Passing Port to the Right in Britain
A meal in a British home may end with a decanter of port on the table. If you forget everything else about the fortified wine, remember this: Always pass the decanter to the left, and always keep it moving. Some speculate it relates to “port” being the left side of a ship, while others suggest it’s a leftover ritual from sword fighters who needed their right hand free. You’ll know if you’ve slacked on your duties if someone leans over and says, “Do you know the Bishop of Norwich?” When you inevitably say no, the person will continue, “He's a terribly good chap, but he always forgets to pass the port.” This is likely a reference to Henry Bathurst, the 19th century Bishop of Norwich who often failed to pass the decanter along the table, either out of aged frailty or (more likely) to keep the drink all to himself.
Drinking Before the Toast in Japan
As in Korea, someone else will pour your drink for you in Japan. But don’t dig in as soon as the sake hits the cup. For the first round, sake will be distributed to all those gathered before anyone indulges. Once everyone’s ready, the host (or whoever bought the round) will lead everyone in a toast of “kanpai” (which roughly translates to “dry glass” or bottoms up). After that, feel free to refill your neighbors’ glasses willy nilly, and go on drinking until all the sake runs dry.

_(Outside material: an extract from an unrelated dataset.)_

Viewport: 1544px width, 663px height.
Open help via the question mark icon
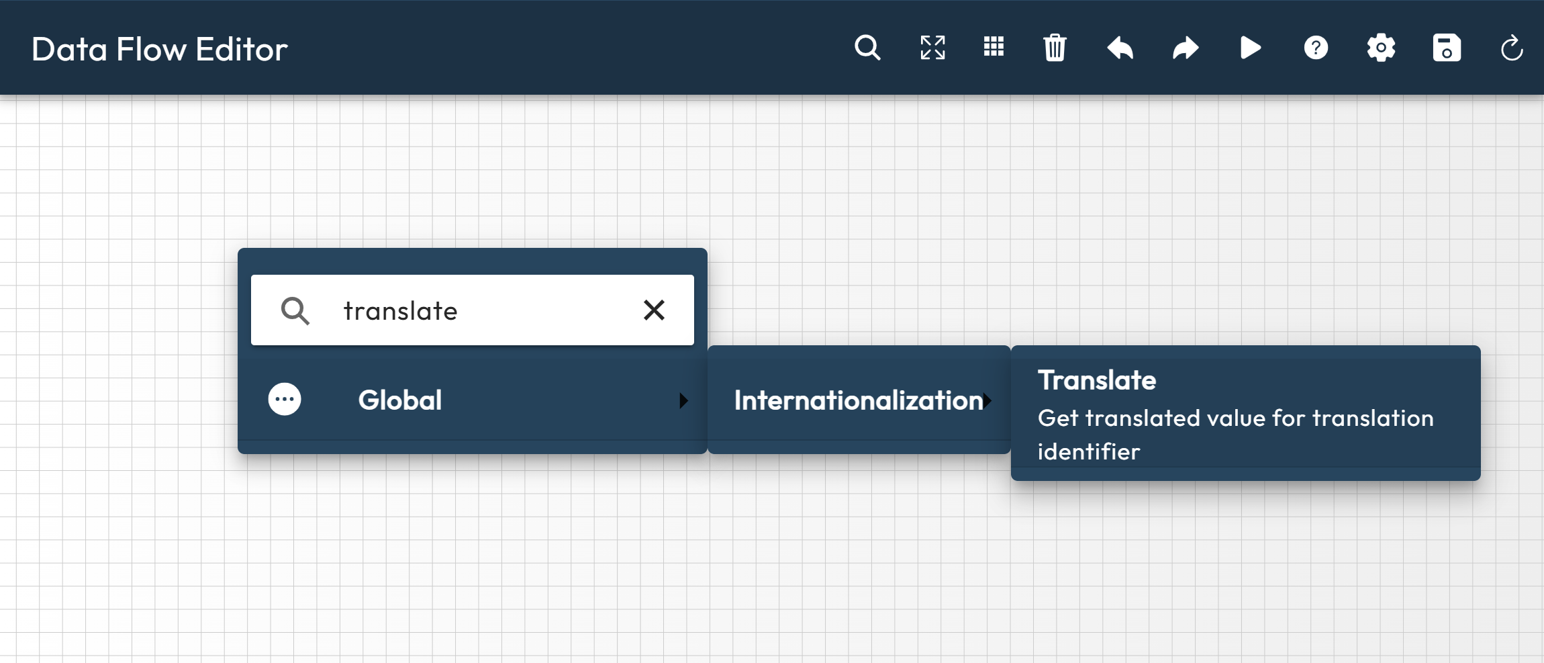(1316, 48)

Shooting Tequila or Mezcal in Mexico
Your tequila and mezcal may arrive at the table in shot-sized copas, but that doesn’t mean you should down the agave spirits in one gulp. Do not shoot your drink, do not lick salt off your hand or bite down on a lime wedge to make a big green smile, do not pass Go, do not collect 200 pesos. Instead, sip your drink, interspersing drinks with bites of an orange slice (if provided) or other fare.
Ordering Sangria in Spain
Here in the States, Sangria arrives in bottomless quantities at brunch or makes for an easy party drink at home. But don’t expect to step off the plane in Madrid and find “authentic” Sangria. For the most part, the batched wine drink is a tourist trap, made to fool foreigners into drinking swill. This is not to say you won’t find Spaniards turning out decent versions of the drink; just don’t set your hopes on the crier advertising the Sangria and paella deal in English to anyone with a camera or map.

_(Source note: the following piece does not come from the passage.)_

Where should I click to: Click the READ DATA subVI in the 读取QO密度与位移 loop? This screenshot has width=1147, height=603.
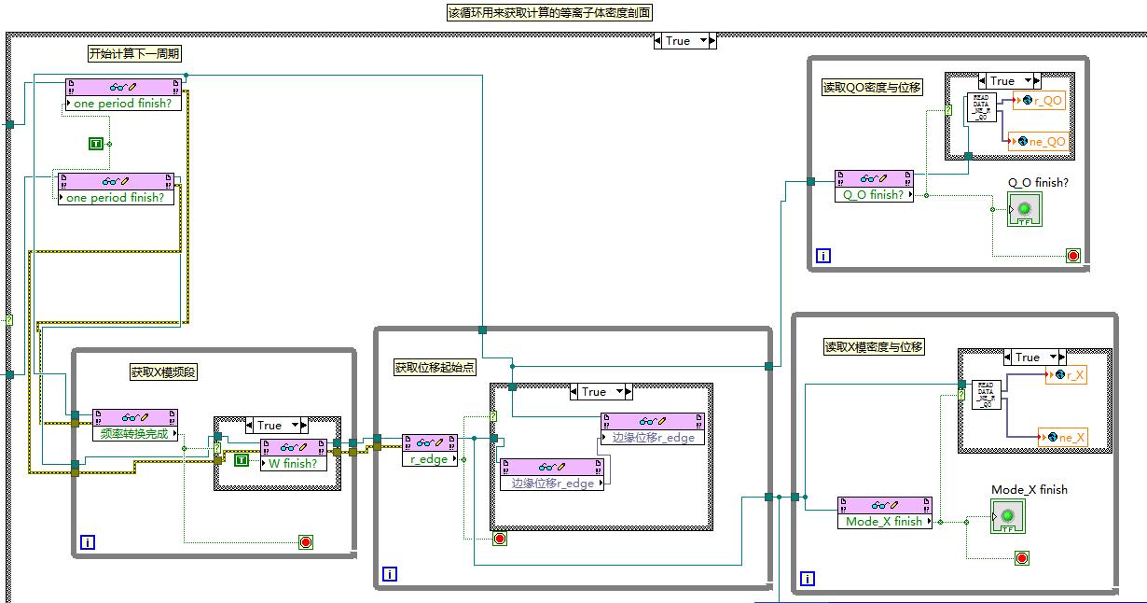coord(983,107)
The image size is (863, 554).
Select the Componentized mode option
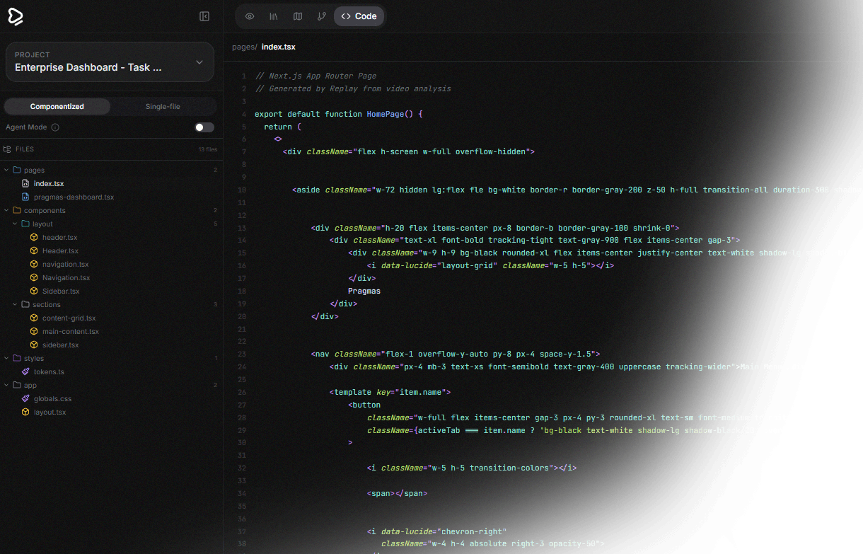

Drinking Ouzo Straight in Greece
Like mezcal and tequila, Greek ouzo arrives in an easily shootable thimble that contains a hidden etiquette trap for the uninitiated. Don’t go pounding away. Instead, dilute the spirit with the water provided by the bartender, and sip the milky mixture as you converse with your fellow drinkers.

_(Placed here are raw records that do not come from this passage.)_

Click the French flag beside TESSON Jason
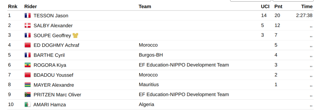point(27,16)
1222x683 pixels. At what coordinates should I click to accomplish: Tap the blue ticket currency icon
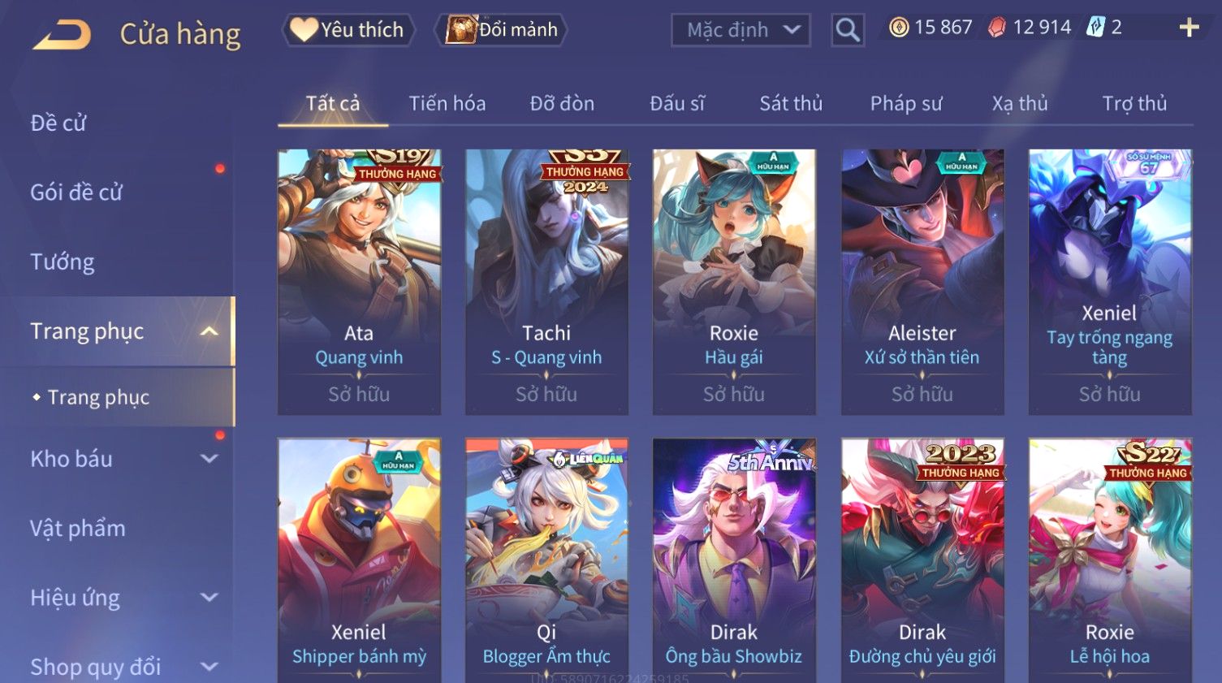click(x=1096, y=28)
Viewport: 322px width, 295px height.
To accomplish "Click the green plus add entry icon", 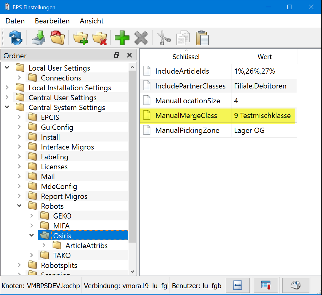I will coord(122,38).
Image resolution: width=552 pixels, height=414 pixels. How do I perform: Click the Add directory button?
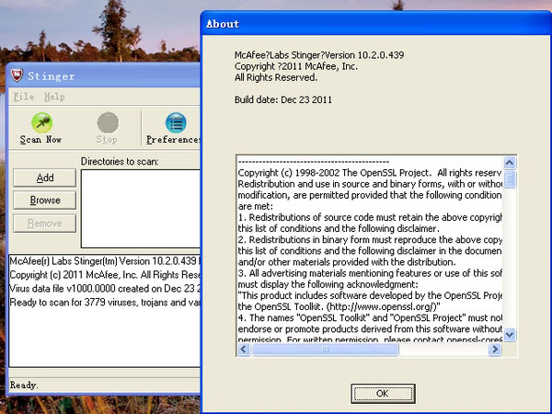click(45, 178)
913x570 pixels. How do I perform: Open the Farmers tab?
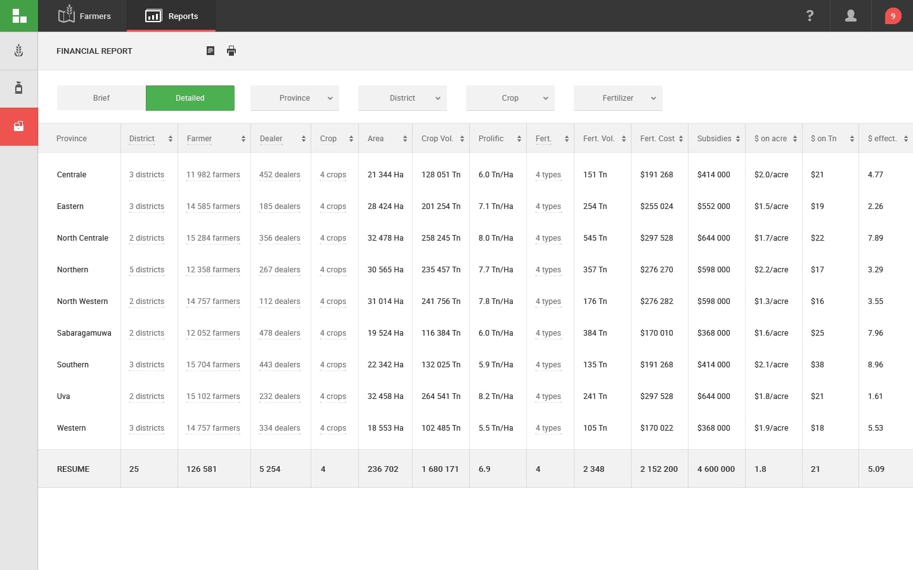click(x=84, y=16)

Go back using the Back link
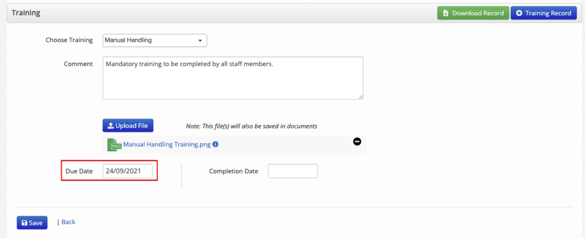click(69, 222)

Day Drinking Wine Between Meals in France
The French have a joke: “How do you find the foreigner in the cafe? They’re the one drinking wine.” While lunch in France is often accompanied by a glass of vino, which may lead you to believe that day drinking is totally in vogue, wine, especially red, is usually paired with food. Kicking back with a big glass of Burgundy on a Parisian boulevard between meals will immediately mark you as a tourist. If you’d like an aperitif in the late afternoon, opt for a fruity low-ABV cocktail like a Kir Royale, or drink a lighter wine.
Raising Your Glass Too High in China
The oldest or most senior member of a drinking party in China will propose the first toast of baijiu— usually “ganbei,” the equivalent of kanpai—to be taken all together. But after the first drink, attendees break up into individual toasts with one another, often getting up and circling the table to clink glasses. In deference to your host or seniors, always begin by proposing a toast to their good health. When you clink glasses, though, be sure your glass is lower than theirs, as a sign of deference. And be sure to hit everyone in the group, lest you slight someone by leaving them out.